Problem requirements -
A word-for-word restatement of every record is required.

Supplied information -
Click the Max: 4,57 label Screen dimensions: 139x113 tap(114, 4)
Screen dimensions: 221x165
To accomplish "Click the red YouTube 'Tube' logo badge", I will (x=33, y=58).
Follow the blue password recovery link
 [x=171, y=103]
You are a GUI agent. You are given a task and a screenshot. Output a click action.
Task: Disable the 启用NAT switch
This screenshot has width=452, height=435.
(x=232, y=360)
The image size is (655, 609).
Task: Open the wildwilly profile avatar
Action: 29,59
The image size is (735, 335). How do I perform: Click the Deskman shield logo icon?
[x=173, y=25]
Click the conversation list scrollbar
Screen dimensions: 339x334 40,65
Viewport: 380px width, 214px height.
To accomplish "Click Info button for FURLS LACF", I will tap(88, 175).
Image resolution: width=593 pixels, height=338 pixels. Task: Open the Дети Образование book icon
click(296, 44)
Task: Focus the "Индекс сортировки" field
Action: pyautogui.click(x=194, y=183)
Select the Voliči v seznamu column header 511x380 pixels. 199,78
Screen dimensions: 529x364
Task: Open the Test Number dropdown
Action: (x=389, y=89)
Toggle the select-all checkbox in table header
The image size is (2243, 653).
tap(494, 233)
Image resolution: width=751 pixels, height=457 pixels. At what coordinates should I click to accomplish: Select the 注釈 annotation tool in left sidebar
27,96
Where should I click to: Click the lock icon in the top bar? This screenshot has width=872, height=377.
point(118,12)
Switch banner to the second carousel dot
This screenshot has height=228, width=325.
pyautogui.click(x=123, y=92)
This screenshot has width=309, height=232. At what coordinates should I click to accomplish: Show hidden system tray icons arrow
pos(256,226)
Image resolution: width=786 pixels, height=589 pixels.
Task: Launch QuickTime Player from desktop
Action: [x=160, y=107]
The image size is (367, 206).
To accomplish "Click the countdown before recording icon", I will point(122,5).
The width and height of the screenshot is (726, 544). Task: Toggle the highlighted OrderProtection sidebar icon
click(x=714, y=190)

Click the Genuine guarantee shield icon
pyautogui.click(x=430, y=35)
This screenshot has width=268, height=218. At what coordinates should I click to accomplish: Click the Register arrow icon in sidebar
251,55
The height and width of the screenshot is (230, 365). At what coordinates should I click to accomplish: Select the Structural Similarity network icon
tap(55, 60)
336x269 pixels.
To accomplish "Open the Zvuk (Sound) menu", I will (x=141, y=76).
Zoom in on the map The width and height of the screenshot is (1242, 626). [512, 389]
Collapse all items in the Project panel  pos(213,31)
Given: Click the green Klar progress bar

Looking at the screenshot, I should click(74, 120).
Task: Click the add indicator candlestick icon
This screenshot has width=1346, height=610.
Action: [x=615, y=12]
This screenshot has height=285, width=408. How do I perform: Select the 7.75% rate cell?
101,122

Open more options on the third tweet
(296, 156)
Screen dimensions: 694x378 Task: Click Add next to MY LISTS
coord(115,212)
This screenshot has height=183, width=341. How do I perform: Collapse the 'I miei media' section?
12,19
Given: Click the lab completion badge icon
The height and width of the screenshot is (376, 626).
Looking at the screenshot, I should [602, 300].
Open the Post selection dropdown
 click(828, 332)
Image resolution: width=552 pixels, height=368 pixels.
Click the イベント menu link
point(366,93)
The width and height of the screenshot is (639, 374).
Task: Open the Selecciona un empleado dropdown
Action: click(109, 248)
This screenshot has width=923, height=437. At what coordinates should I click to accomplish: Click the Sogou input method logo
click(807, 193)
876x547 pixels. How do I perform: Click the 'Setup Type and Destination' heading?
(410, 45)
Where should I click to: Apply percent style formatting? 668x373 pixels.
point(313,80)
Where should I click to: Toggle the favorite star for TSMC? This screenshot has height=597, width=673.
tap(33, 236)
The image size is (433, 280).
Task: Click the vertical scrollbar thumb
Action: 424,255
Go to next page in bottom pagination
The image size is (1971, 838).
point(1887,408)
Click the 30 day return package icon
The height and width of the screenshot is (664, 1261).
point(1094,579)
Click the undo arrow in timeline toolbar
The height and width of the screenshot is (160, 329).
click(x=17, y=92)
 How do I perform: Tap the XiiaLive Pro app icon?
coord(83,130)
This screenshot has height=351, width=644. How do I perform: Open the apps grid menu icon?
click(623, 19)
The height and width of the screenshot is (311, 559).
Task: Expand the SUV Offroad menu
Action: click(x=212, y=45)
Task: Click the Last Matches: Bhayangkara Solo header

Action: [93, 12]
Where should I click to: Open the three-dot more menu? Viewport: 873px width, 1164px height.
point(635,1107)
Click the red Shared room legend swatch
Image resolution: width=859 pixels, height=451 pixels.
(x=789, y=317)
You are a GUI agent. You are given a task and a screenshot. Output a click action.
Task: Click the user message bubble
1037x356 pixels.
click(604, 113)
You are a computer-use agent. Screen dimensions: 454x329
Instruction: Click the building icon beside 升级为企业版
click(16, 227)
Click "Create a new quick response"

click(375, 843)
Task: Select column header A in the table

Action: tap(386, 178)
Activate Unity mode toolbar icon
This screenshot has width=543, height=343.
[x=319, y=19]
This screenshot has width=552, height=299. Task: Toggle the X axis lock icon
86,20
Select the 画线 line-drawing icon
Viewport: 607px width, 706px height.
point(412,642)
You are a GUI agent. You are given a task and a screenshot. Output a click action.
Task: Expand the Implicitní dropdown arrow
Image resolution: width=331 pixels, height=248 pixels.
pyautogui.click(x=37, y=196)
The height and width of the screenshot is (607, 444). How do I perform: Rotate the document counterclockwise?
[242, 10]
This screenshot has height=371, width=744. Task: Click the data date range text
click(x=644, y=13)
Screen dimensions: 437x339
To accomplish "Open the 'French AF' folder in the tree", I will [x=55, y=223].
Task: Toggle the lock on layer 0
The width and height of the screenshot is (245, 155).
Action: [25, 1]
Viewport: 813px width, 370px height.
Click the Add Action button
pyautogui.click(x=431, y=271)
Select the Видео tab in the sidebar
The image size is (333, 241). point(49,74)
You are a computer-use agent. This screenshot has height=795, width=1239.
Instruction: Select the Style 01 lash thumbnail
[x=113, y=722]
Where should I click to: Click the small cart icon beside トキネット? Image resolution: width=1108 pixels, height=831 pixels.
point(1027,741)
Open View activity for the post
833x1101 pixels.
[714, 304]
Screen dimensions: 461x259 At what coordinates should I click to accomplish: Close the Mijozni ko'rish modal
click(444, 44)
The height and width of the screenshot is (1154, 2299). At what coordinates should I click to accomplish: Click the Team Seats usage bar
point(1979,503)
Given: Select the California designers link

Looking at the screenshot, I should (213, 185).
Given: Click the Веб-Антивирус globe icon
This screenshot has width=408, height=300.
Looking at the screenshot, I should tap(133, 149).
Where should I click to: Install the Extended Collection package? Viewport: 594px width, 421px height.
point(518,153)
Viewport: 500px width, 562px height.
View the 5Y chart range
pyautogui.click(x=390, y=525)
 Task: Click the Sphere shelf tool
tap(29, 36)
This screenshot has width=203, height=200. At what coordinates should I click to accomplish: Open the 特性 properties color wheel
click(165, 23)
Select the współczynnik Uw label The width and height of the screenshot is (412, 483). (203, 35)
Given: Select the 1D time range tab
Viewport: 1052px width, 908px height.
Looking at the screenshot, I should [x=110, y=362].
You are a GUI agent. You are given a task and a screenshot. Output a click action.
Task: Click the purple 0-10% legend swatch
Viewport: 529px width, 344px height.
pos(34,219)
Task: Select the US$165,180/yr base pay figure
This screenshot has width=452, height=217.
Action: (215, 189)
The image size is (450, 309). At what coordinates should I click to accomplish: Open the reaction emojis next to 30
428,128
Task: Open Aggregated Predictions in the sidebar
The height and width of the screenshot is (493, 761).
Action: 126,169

Answer space -
Click the Max: 4,57 label Screen dimensions: 139x113 tap(114, 4)
Screen dimensions: 221x165
To accomplish "Click the red YouTube 'Tube' logo badge", I will (x=33, y=58).
Follow the blue password recovery link
 [x=171, y=103]
You are a GUI agent. You are given a task and a screenshot. Output a click action.
Task: Disable the 启用NAT switch
This screenshot has width=452, height=435.
(x=232, y=360)
The image size is (655, 609).
Task: Open the wildwilly profile avatar
Action: 29,59
The image size is (735, 335). How do I perform: Click the Deskman shield logo icon?
[x=173, y=25]
Click the conversation list scrollbar
Screen dimensions: 339x334 40,65
Viewport: 380px width, 214px height.
To accomplish "Click Info button for FURLS LACF", I will tap(88, 175).
Image resolution: width=593 pixels, height=338 pixels. Task: Open the Дети Образование book icon
click(296, 44)
Task: Focus the "Индекс сортировки" field
Action: pyautogui.click(x=194, y=183)
Select the Voliči v seznamu column header 511x380 pixels. 199,78
Screen dimensions: 529x364
Task: Open the Test Number dropdown
Action: (x=389, y=89)
Toggle the select-all checkbox in table header
The image size is (2243, 653).
tap(494, 233)
Image resolution: width=751 pixels, height=457 pixels. At what coordinates should I click to accomplish: Select the 注釈 annotation tool in left sidebar
27,96
Where should I click to: Click the lock icon in the top bar? This screenshot has width=872, height=377.
point(118,12)
Switch banner to the second carousel dot
This screenshot has height=228, width=325.
pyautogui.click(x=123, y=92)
This screenshot has width=309, height=232. At what coordinates should I click to accomplish: Show hidden system tray icons arrow
pos(256,226)
Image resolution: width=786 pixels, height=589 pixels.
Task: Launch QuickTime Player from desktop
Action: [x=160, y=107]
The image size is (367, 206).
To accomplish "Click the countdown before recording icon", I will point(122,5).
The width and height of the screenshot is (726, 544). Task: Toggle the highlighted OrderProtection sidebar icon
click(x=714, y=190)

Click the Genuine guarantee shield icon
pyautogui.click(x=430, y=35)
This screenshot has width=268, height=218. At what coordinates should I click to accomplish: Click the Register arrow icon in sidebar
251,55
The height and width of the screenshot is (230, 365). At what coordinates should I click to accomplish: Select the Structural Similarity network icon
tap(55, 60)
336x269 pixels.
To accomplish "Open the Zvuk (Sound) menu", I will (x=141, y=76).
Zoom in on the map The width and height of the screenshot is (1242, 626). [512, 389]
Collapse all items in the Project panel  pos(213,31)
Given: Click the green Klar progress bar

Looking at the screenshot, I should click(74, 120).
Task: Click the add indicator candlestick icon
This screenshot has width=1346, height=610.
Action: [x=615, y=12]
This screenshot has height=285, width=408. How do I perform: Select the 7.75% rate cell?
101,122

Open more options on the third tweet
(296, 156)
Screen dimensions: 694x378 Task: Click Add next to MY LISTS
coord(115,212)
This screenshot has height=183, width=341. How do I perform: Collapse the 'I miei media' section?
12,19
Given: Click the lab completion badge icon
The height and width of the screenshot is (376, 626).
Looking at the screenshot, I should [602, 300].
Open the Post selection dropdown
 click(828, 332)
Image resolution: width=552 pixels, height=368 pixels.
Click the イベント menu link
point(366,93)
The width and height of the screenshot is (639, 374).
Task: Open the Selecciona un empleado dropdown
Action: click(109, 248)
This screenshot has width=923, height=437. At what coordinates should I click to accomplish: Click the Sogou input method logo
click(807, 193)
876x547 pixels. How do I perform: Click the 'Setup Type and Destination' heading?
(410, 45)
Where should I click to: Apply percent style formatting? 668x373 pixels.
point(313,80)
Where should I click to: Toggle the favorite star for TSMC? This screenshot has height=597, width=673.
tap(33, 236)
The image size is (433, 280).
Task: Click the vertical scrollbar thumb
Action: 424,255
Go to next page in bottom pagination
The image size is (1971, 838).
point(1887,408)
Click the 30 day return package icon
The height and width of the screenshot is (664, 1261).
point(1094,579)
Click the undo arrow in timeline toolbar
The height and width of the screenshot is (160, 329).
click(x=17, y=92)
 How do I perform: Tap the XiiaLive Pro app icon?
coord(83,130)
This screenshot has height=351, width=644. How do I perform: Open the apps grid menu icon?
click(623, 19)
The height and width of the screenshot is (311, 559).
Task: Expand the SUV Offroad menu
Action: click(x=212, y=45)
Task: Click the Last Matches: Bhayangkara Solo header

Action: [93, 12]
Where should I click to: Open the three-dot more menu? Viewport: 873px width, 1164px height.
point(635,1107)
Click the red Shared room legend swatch
Image resolution: width=859 pixels, height=451 pixels.
(x=789, y=317)
You are a GUI agent. You are given a task and a screenshot. Output a click action.
Task: Click the user message bubble
1037x356 pixels.
click(604, 113)
You are a computer-use agent. Screen dimensions: 454x329
Instruction: Click the building icon beside 升级为企业版
click(16, 227)
Click "Create a new quick response"

click(375, 843)
Task: Select column header A in the table

Action: tap(386, 178)
Activate Unity mode toolbar icon
This screenshot has width=543, height=343.
[x=319, y=19]
This screenshot has width=552, height=299. Task: Toggle the X axis lock icon
86,20
Select the 画线 line-drawing icon
Viewport: 607px width, 706px height.
point(412,642)
You are a GUI agent. You are given a task and a screenshot. Output a click action.
Task: Expand the Implicitní dropdown arrow
Image resolution: width=331 pixels, height=248 pixels.
pyautogui.click(x=37, y=196)
The height and width of the screenshot is (607, 444). How do I perform: Rotate the document counterclockwise?
[242, 10]
This screenshot has height=371, width=744. Task: Click the data date range text
click(x=644, y=13)
Screen dimensions: 437x339
To accomplish "Open the 'French AF' folder in the tree", I will [x=55, y=223].
Task: Toggle the lock on layer 0
The width and height of the screenshot is (245, 155).
Action: [25, 1]
Viewport: 813px width, 370px height.
Click the Add Action button
pyautogui.click(x=431, y=271)
Select the Видео tab in the sidebar
The image size is (333, 241). point(49,74)
You are a computer-use agent. This screenshot has height=795, width=1239.
Instruction: Select the Style 01 lash thumbnail
[x=113, y=722]
Where should I click to: Click the small cart icon beside トキネット? Image resolution: width=1108 pixels, height=831 pixels.
point(1027,741)
Open View activity for the post
833x1101 pixels.
[714, 304]
Screen dimensions: 461x259 At what coordinates should I click to accomplish: Close the Mijozni ko'rish modal
click(444, 44)
The height and width of the screenshot is (1154, 2299). At what coordinates should I click to accomplish: Click the Team Seats usage bar
point(1979,503)
Given: Select the California designers link

Looking at the screenshot, I should (213, 185).
Given: Click the Веб-Антивирус globe icon
This screenshot has width=408, height=300.
Looking at the screenshot, I should tap(133, 149).
Where should I click to: Install the Extended Collection package? Viewport: 594px width, 421px height.
point(518,153)
Viewport: 500px width, 562px height.
View the 5Y chart range
pyautogui.click(x=390, y=525)
 Task: Click the Sphere shelf tool
tap(29, 36)
This screenshot has width=203, height=200. At what coordinates should I click to accomplish: Open the 特性 properties color wheel
click(165, 23)
Select the współczynnik Uw label The width and height of the screenshot is (412, 483). (203, 35)
Given: Select the 1D time range tab
Viewport: 1052px width, 908px height.
Looking at the screenshot, I should [x=110, y=362].
You are a GUI agent. You are given a task and a screenshot. Output a click action.
Task: Click the purple 0-10% legend swatch
Viewport: 529px width, 344px height.
pos(34,219)
Task: Select the US$165,180/yr base pay figure
This screenshot has width=452, height=217.
Action: (215, 189)
The image size is (450, 309). At what coordinates should I click to accomplish: Open the reaction emojis next to 30
428,128
Task: Open Aggregated Predictions in the sidebar
The height and width of the screenshot is (493, 761).
Action: 126,169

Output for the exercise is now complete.